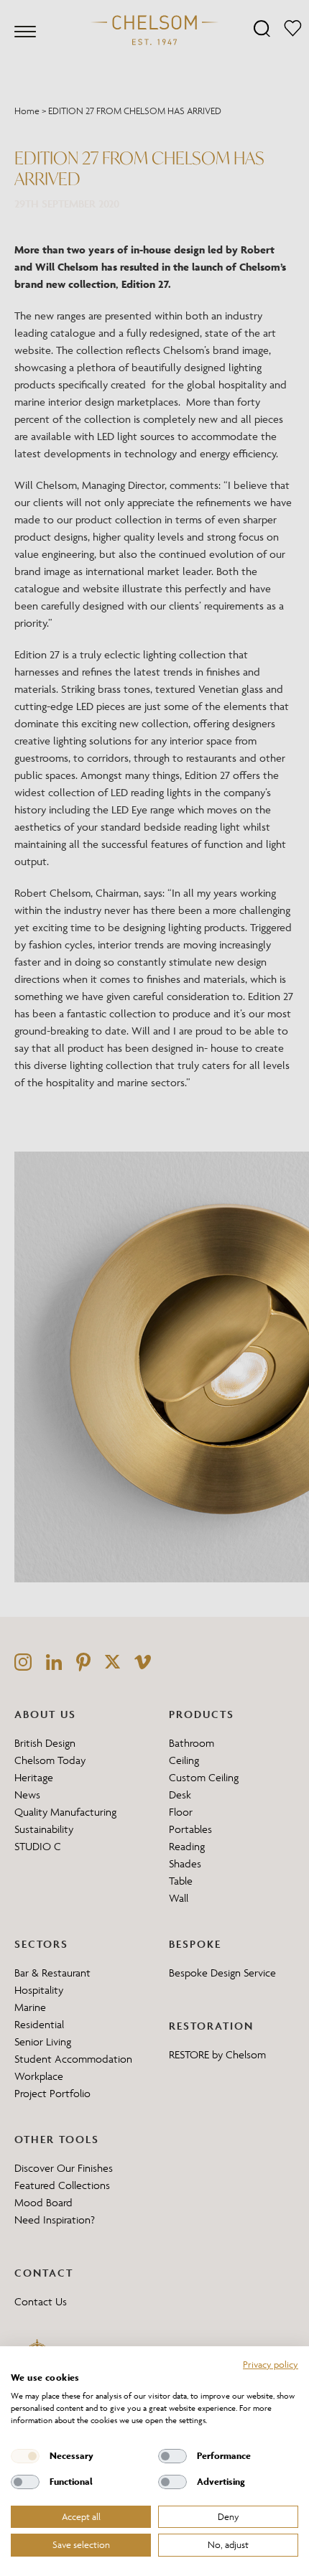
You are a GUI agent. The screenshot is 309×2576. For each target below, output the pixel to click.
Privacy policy (270, 2364)
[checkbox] (25, 2456)
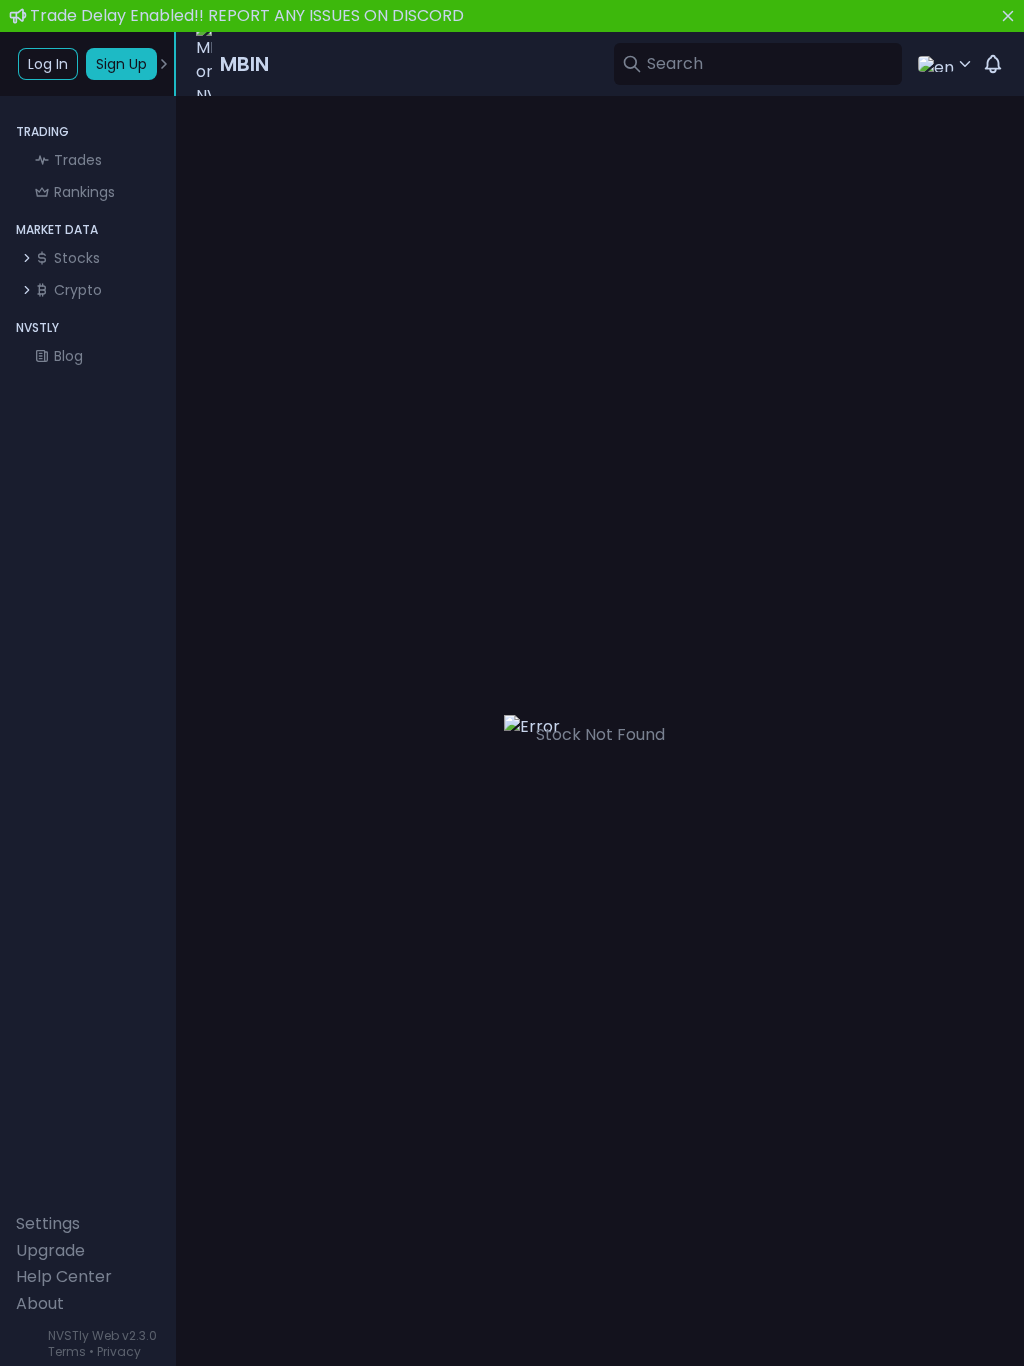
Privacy (119, 1351)
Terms (67, 1351)
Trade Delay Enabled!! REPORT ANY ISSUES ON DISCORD (247, 15)
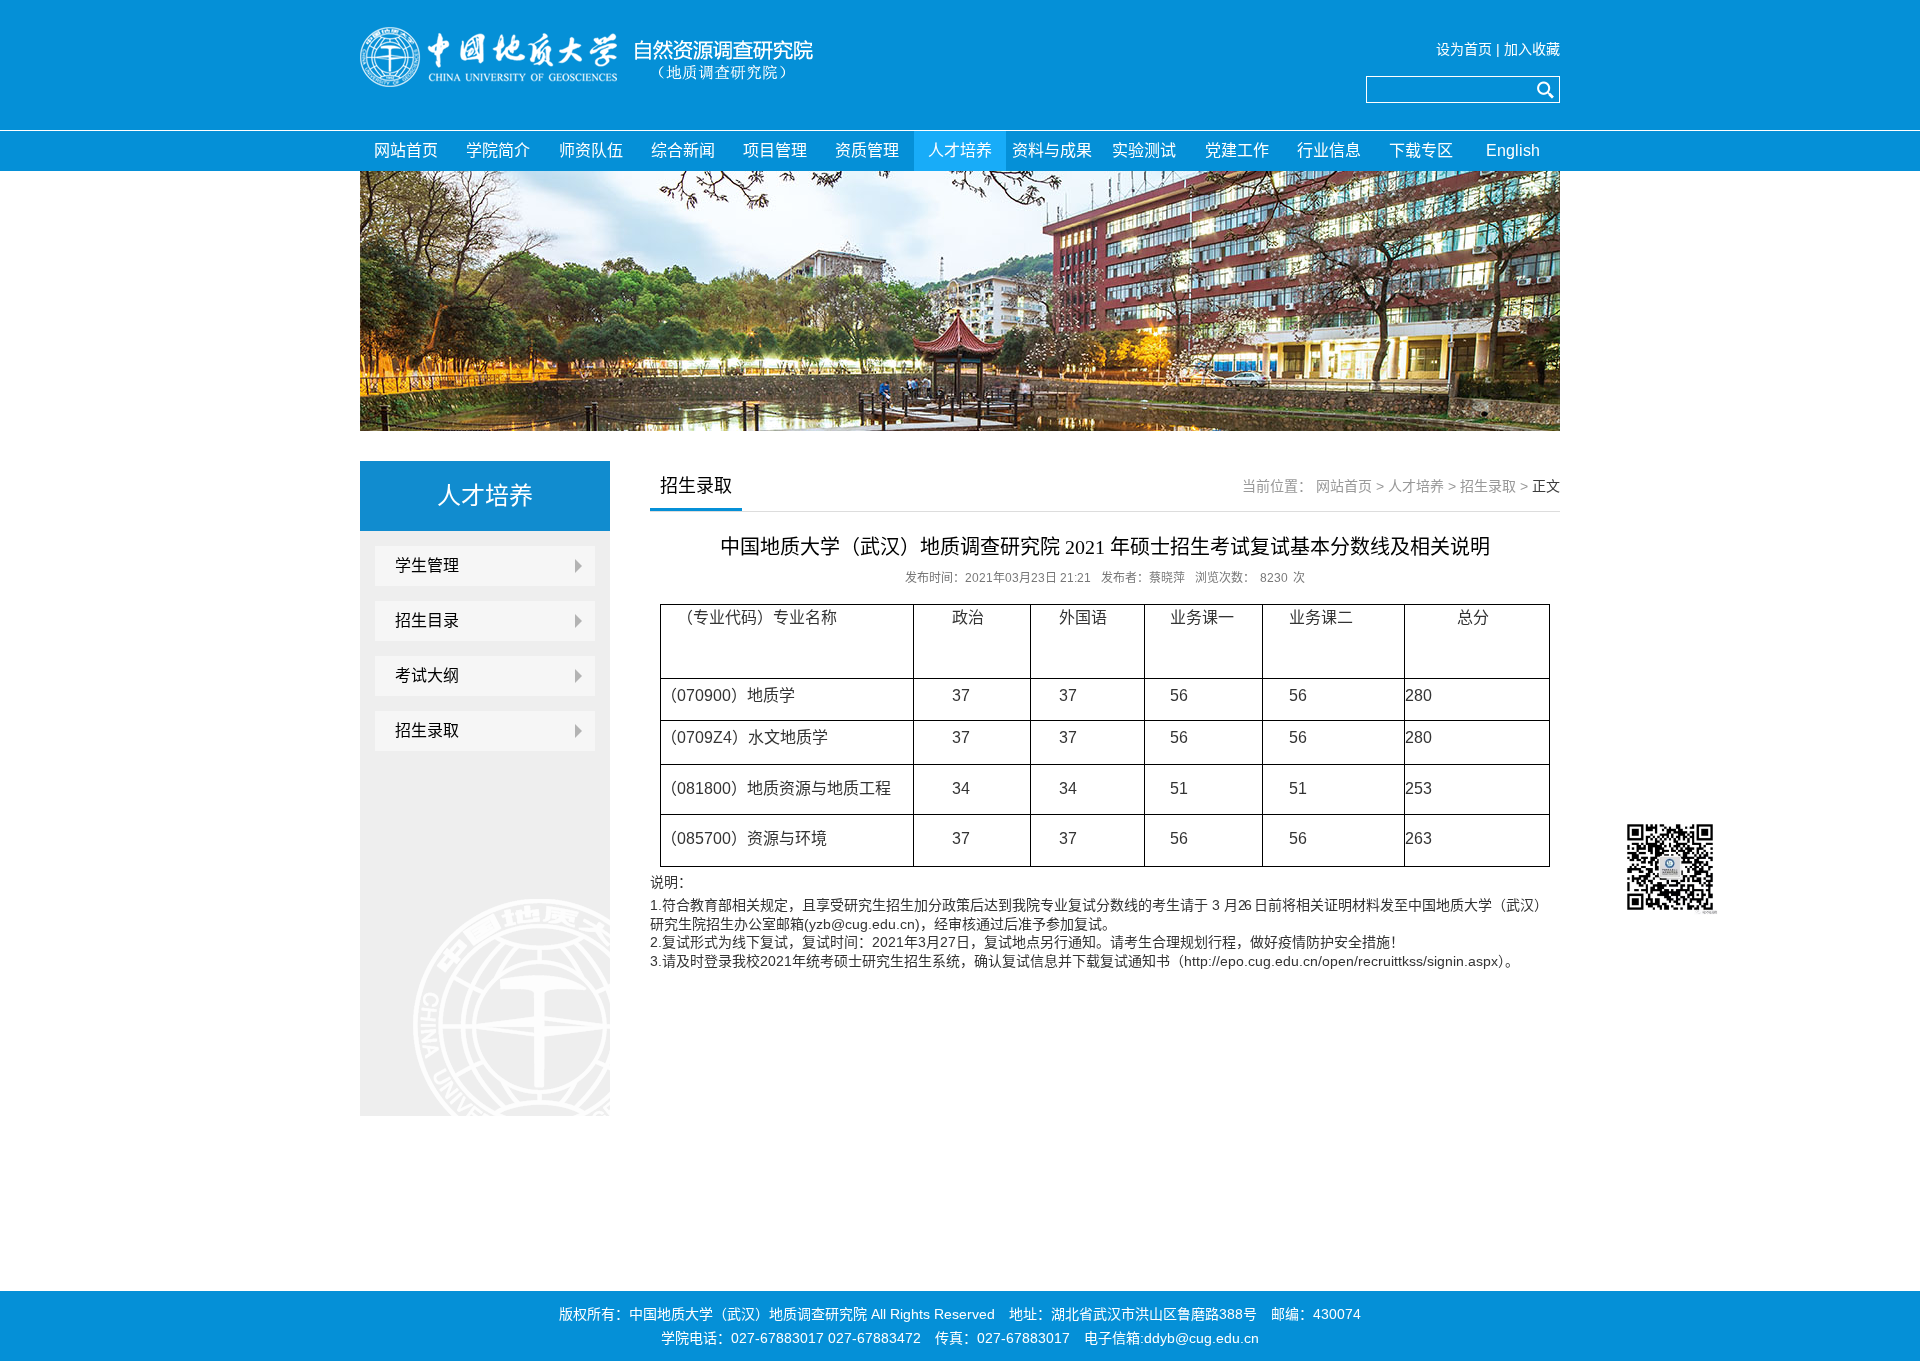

#### [EXERCISE]
Transcribe every record above exactly as written, leaving out any pictures.

#### [WRITTEN RESPONSE]
You are a GUI agent. The screenshot is 309×2576. For each target below, output the pixel to click.
Privacy policy (270, 2364)
[checkbox] (25, 2456)
Privacy (119, 1351)
Terms (67, 1351)
Trade Delay Enabled!! REPORT ANY ISSUES ON DISCORD (247, 15)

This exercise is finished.